A common scenario looks like this. An ecommerce company hires a data scientist. Then newly hired data scientist opens their new Macbook Pro, pulls data from an EDW system, identifies a fairly simple algorithm that might yield interesting results, installs the relevant Python library, runs the analysis and voila! Site trends fall out like magic. Or customer segments. Or cross-sell recommendations. Great stuff so far.Our intrepid data scientist wants to serve the model on the website to deliver value to the business. She talks to the ops and engineering teams, but gets stonewalled. Turns out the company has never run Python code in production before, and current processes make new language deployment slow and arduous. It will take six months for Python 2.7 to be ready on the production Redhat VMs. Forget about Python 3.6. In addition, the EDW system can’t talk to the production network.The ecommerce company hired a dozen data scientists...results arrive at a glacial pace, if ever...

Rethinking Data Engineering, Data Architecture and DataOps

Eliyahu M. Goldratt’s classic book, The Goal, is a novelization of the Theory of Constraints. The core idea is that a factory is prevented from achieving its goal of manufacturing product in a timely and cost effective manner by a small number of constraints or bottlenecks. Inventory and partially finished product piles up on the factory floor; capital is tied up in inventory; labor is underutilized when workers are idle waiting for other parts of the manufacturing process.The Phoenix Project (Gene Kim, Kevin Behr, George Spafford) applies these ideas to code and DevOps. Specifically, conflict between development and operations within an organization creates a constraint that prevents deployment of code and delays delivery of value to the business. Merging the two into a DevOps organization and moving to a continuous code deployment model removes the constraint and speeds time to value.We’re now seeing the same pattern with enterprise data. Data sits in data warehouses gathering dust. Models and algorithms grow stale on laptops. Again, the business continues waiting…

The Dunning-Kruger Effect

Companies tend to over-assess their capabilities and resources. Especially with the data science gold rush, it’s tempting for companies to jump head first into data science projects.Our observation is that enterprises tend to lack the competencies to assess their own limitations and execute organizational change. In many cases, enterprises are operating according to outdated best practices and lack awareness of production data science requirements.Meanwhile, the business continues waiting to derive value from data science...

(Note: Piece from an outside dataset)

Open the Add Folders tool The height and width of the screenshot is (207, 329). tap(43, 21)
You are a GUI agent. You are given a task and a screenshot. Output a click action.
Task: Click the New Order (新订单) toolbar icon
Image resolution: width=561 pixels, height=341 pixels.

Why we founded Ternary Data

We are recovering data scientists. Data science has tremendous potential, and we have first hand experience with the struggle to deliver value to the enterprise; systems and processes are the key to creating products that impact the business. But doing data science is also incredibly difficult for many businesses. We grew tired of seeing businesses waiting to derive value from their data science initiatives.Unlike some data scientists, we believe that businesses ultimately care about ROI, not just cool AI. Ternary Data reflects our belief that companies can do better with data. So, we are putting data science on the back burner, and helping companies build a solid data foundation. Welcome to Ternary Data.